IMPUNITÀ E ACCESSO ALLA GIUSTIZIA L’impunità per le violazioni dei diritti umani e i crimini di diritto internazionale, così come la mancanza di accesso alla giustizia, alla verità e a forme di riparazione, hanno continuato a essere motivi di grave preoccupazione in più della metà dei paesi della regione. L’indipendenza della magistratura è stata duramente attaccata in Bolivia, Brasile, El Salvador, Guatemala, Honduras, Nicaragua, Paraguay e Venezuela. Per esempio, in El Salvador, la nuova assemblea legislativa ha adottato una serie di misure che hanno limitato l’indipendenza della magistratura, rimuovendo tra l’altro membri della Corte costituzionale, della Corte suprema di giustizia e il procuratore generale. In Guatemala, magistrati con un ruolo di primo piano nella lotta all’impunità, che lavoravano a casi giudiziari riguardanti gravi violazioni dei diritti umani e corruzione, sono stati rimossi dall’incarico o di fatto impossibilitati ad assumerlo. Nel periodo che ha preceduto le elezioni di novembre, il presidente del Nicaragua Daniel Ortega ha continuato a servirsi degli organi giudiziari e legislativi per implementare tattiche repressive, con migliaia di vittime di violazioni dei diritti umani che attendevano di ottenere giustizia per i crimini compiuti da agenti statali sotto il suo governo. In Venezuela, il sistema giudiziario ha svolto un ruolo significativo nella repressione attuata dallo stato contro gli oppositori del governo, mentre le vittime di violazioni dei diritti umani e di reati sono state lasciate senza tutele. A novembre, il procuratore dell’Icc Karim Khan ha annunciato l’apertura di un’indagine su possibili crimini contro l’umanità commessi in Venezuela. In Argentina, Perù e Uruguay sono stati ottenuti alcuni progressi per assicurare alla giustizia coloro che erano sospettati di responsabilità penale per i crimini di diritto internazionale, commessi negli anni Settanta, Ottanta e Novanta. Ad aprile, il governo americano ha ritirato le sanzioni contro il personale dell’ufficio del procuratore dell’Icc che erano state imposte dalla precedente amministrazione, benché continuasse a non riconoscere la giurisdizione dell’Icc sui presunti crimini di guerra compiuti da personale militare americano in Afghanistan, Iraq o in altri paesi.

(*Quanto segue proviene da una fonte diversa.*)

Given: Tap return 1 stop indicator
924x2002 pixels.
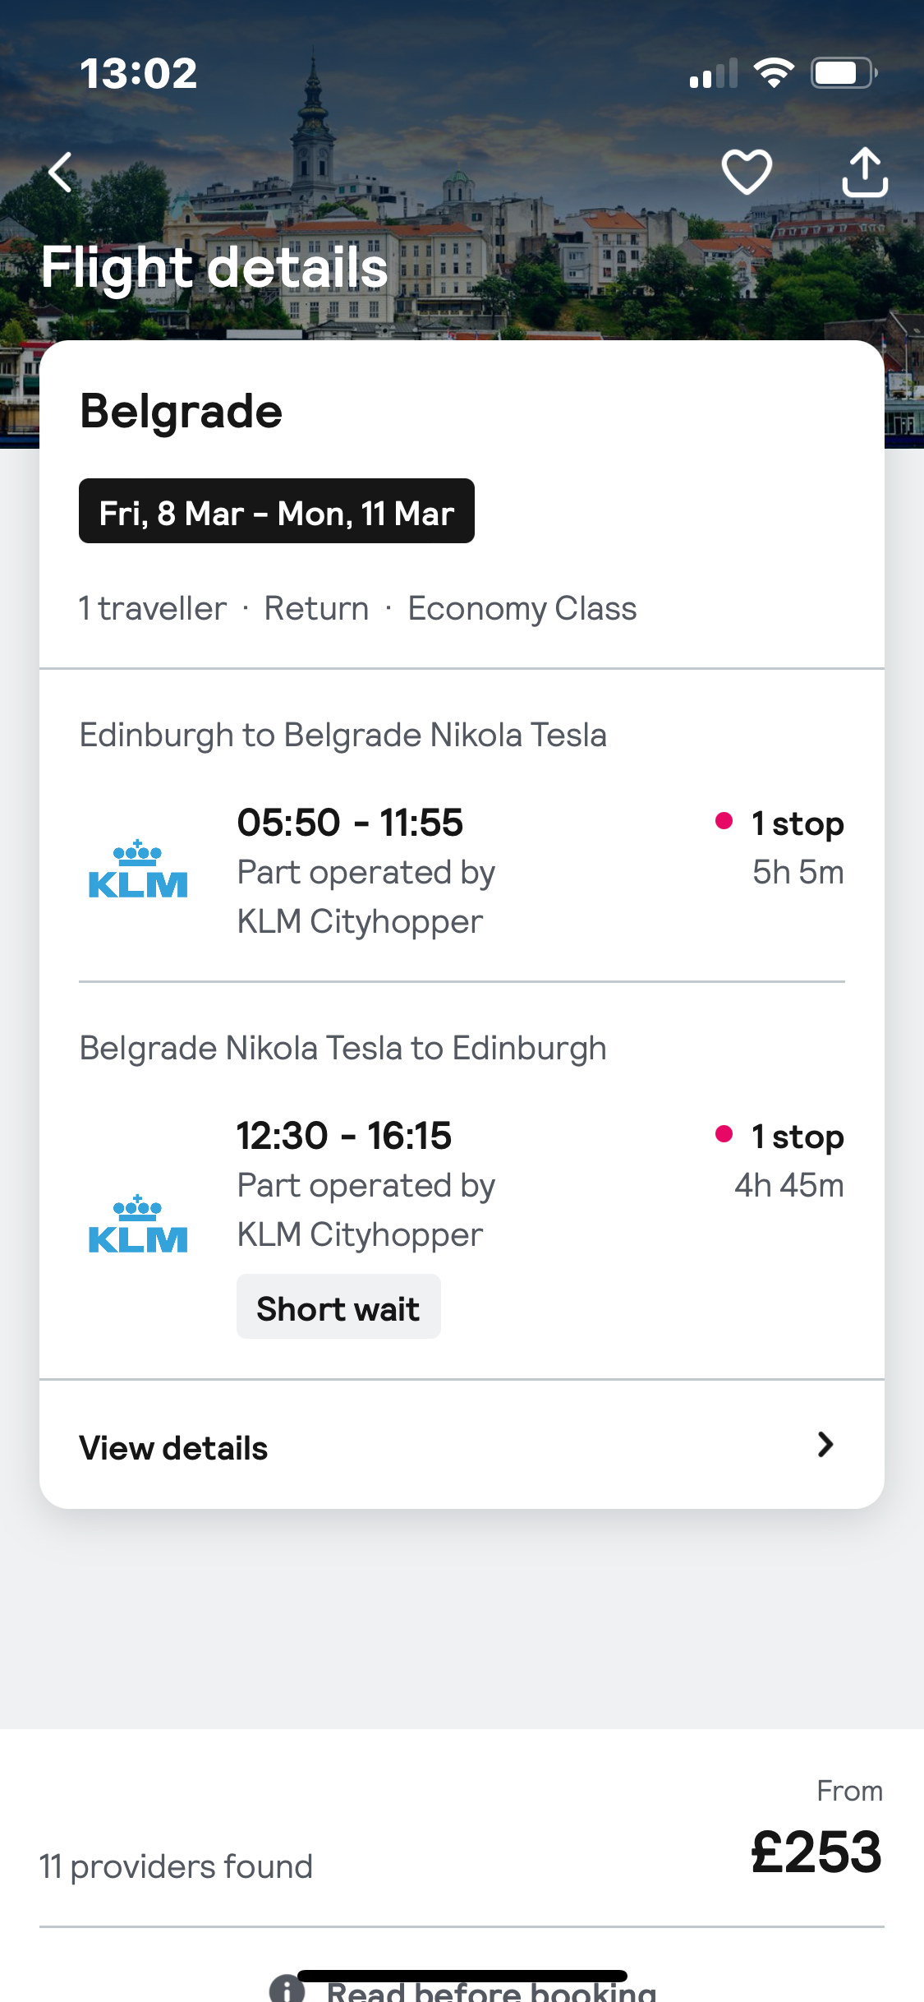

VIOLENZA CONTRO DONNE Le misure adottate per proteggere donne e ragazze si sono dimostrate inadeguate in tutta la regione e le indagini riguardanti casi di violenza di genere sono state spesso caratterizzate da irregolarità. In Messico, ad esempio, la violenza contro le donne è rimasta un fenomeno dilagante. Durante l’anno, nel paese sono state registrate 3.427 uccisioni di donne, di cui 887 erano oggetto d’indagine per femminicidio. Le indagini avviate dalla procura generale dello stato del Messico su casi di donne scomparse prima di essere uccise si sono rivelate fortemente viziate. Le forze di sicurezza messicane hanno inoltre fatto ricorso all’uso eccessivo della forza, a detenzioni arbitrarie e violenza sessuale contro donne che partecipavano a eventi di protesta. In Colombia, dove l’Osservatorio colombiano sui femminicidi ha registrato 432 femminicidi nei primi otto mesi dell’anno, le forze di sicurezza hanno regolarmente commesso atti di violenza sessuale contro donne. Sia Paraguay che Portorico hanno dichiarato lo stato d’emergenza a causa dell’impennata di violenza contro le donne. I livelli di violenza sono considerevolmente aumentati anche in Perù e Uruguay. A Portorico, a maggio erano già stati registrati 511 casi di violenza domestica, un brusco aumento rispetto allo stesso periodo del 2020. In Perù, le donne vittime di femminicidio erano state 146, rispetto alle 136 del 2020. Inoltre, tra gennaio e ottobre, erano scomparse 12.084 donne e il 25 per cento dei femminicidi del Perù erano stati in precedenza registrati come sparizioni. In Venezuela, la procura generale ha annunciato che in tutto il territorio nazionale erano operativi 72 uffici giudiziari specializzati in indagini penali riguardanti casi di violenza di genere. Tuttavia, Ong locali hanno messo in discussione la loro reale efficacia e il Centro per la giustizia e la pace ha documentato tra gennaio e giugno 125 femminicidi.